Бумажный тигр (II. - "Форма") (СИ) - Соловьев Константин Сергеевич (книги серии онлайн .txt) 📗
Доктор Генри покачал головой.
— Я не читал ваших стихов. Значит, это и посулил вам Новый Бангор, мистер Ортона? Человека вроде вас трудно купить, но Левиафан — мастер искушений и большой знаток по части наживки. Что он обещал вам? Возможность издать сборник стихов? Богатого мецената, покровителя искусств? Может, славу одного из самых дерзновенных и талантливых поэтов нового, двадцатого, века?..
Ортона покосился на нож в собственной руке. Держал он его неуклюже, точно подражая какой-то иллюстрации, как и полагается человеку, впервые взявшему в руки оружие.
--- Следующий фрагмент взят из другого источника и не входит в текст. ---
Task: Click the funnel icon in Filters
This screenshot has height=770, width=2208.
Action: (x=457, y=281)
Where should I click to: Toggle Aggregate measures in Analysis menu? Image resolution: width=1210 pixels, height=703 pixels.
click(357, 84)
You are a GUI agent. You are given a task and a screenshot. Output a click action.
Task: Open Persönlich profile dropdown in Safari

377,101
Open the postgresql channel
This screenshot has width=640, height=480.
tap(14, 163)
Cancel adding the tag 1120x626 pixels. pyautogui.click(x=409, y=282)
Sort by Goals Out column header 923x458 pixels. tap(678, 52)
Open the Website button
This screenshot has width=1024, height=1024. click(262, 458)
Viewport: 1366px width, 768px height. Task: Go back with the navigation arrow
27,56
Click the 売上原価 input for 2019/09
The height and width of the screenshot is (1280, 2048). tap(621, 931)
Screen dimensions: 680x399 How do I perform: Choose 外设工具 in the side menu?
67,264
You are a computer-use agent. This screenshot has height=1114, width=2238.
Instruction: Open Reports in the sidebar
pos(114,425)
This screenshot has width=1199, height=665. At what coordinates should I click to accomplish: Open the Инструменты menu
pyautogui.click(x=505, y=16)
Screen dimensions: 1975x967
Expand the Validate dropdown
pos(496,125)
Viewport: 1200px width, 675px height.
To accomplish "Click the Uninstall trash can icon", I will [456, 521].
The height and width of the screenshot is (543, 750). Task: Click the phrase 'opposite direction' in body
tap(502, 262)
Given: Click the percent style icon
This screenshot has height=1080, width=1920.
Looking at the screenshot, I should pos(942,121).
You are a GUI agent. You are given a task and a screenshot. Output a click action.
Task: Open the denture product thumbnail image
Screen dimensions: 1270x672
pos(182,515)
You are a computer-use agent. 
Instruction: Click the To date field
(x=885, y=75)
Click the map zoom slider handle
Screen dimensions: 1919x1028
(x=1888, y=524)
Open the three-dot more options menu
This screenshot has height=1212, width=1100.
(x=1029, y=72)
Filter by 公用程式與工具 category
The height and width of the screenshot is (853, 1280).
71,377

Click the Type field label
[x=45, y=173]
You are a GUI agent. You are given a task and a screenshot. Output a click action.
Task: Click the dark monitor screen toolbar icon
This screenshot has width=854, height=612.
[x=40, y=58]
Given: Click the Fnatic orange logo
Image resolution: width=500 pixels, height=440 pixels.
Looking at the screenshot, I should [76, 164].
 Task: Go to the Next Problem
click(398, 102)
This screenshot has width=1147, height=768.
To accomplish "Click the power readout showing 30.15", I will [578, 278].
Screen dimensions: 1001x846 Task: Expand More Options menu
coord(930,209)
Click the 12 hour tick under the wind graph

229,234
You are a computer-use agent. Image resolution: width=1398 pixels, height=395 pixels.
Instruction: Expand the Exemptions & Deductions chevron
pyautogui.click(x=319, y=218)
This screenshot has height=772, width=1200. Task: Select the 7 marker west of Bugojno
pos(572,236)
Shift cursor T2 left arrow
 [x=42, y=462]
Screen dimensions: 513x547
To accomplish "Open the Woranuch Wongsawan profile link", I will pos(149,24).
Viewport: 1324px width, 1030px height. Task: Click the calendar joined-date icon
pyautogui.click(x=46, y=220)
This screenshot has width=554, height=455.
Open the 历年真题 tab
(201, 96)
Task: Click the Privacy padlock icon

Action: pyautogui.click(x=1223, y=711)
— Нет, — тихо сказал он, — Может, я писал дрянные стихи, но за признанием и богатством никогда не рвался. Левиафан взял меня другим. Я был частым посетителем одной парижской кофейни из числа тех, где часто собирается алчущая искусства публика. Художники, поэты, непризнанные обществом писатели, прочий сброд. Там-то за рюмкой абсента от случайного собеседника, лицо которого полностью стерлось из моей памяти, я и услышал эту историю. Про коммуну свободных деятелей искусства, которая, тщась избавиться от тлетворных оков цивилизации, обосновалась на крохотном острове в Британской Полинезии. Этакие современные дикари, литературные Калибаны [46], дерзнувшие творить наперекор всему миру и его условностям… Едва ли меня сейчас можно считать рассудительным, но тогда, три года назад, я был беспечным, как ветер. Знаете, у меня даже почти не было багажа, лишь несколько толстых тетрадей — и отчаянное желание творить. Создавать бессмертные стихи, вдыхая соленый воздух просторов, еще не испорченных человеком. Совершенствоваться в кругу таких же как я, добровольных отшельников, для которых кусок черствого хлеба слаще изысканного пирожного. Посвятить себя чему-то по-настоящему великому. Знаете, я не закончил даже первой тетради. Когда я понял, где на самом деле оказался, меня охватил ужас. Какое-то время я еще пытался писать стихи, но даже в них мне виделся злое отражение Левиафана, который проник мне в душу. Отравил ее, изувечил, растлил. Они получались столь страшны, что я сжигал их, эти мои стихи. Я… Господи, да какая уже разница!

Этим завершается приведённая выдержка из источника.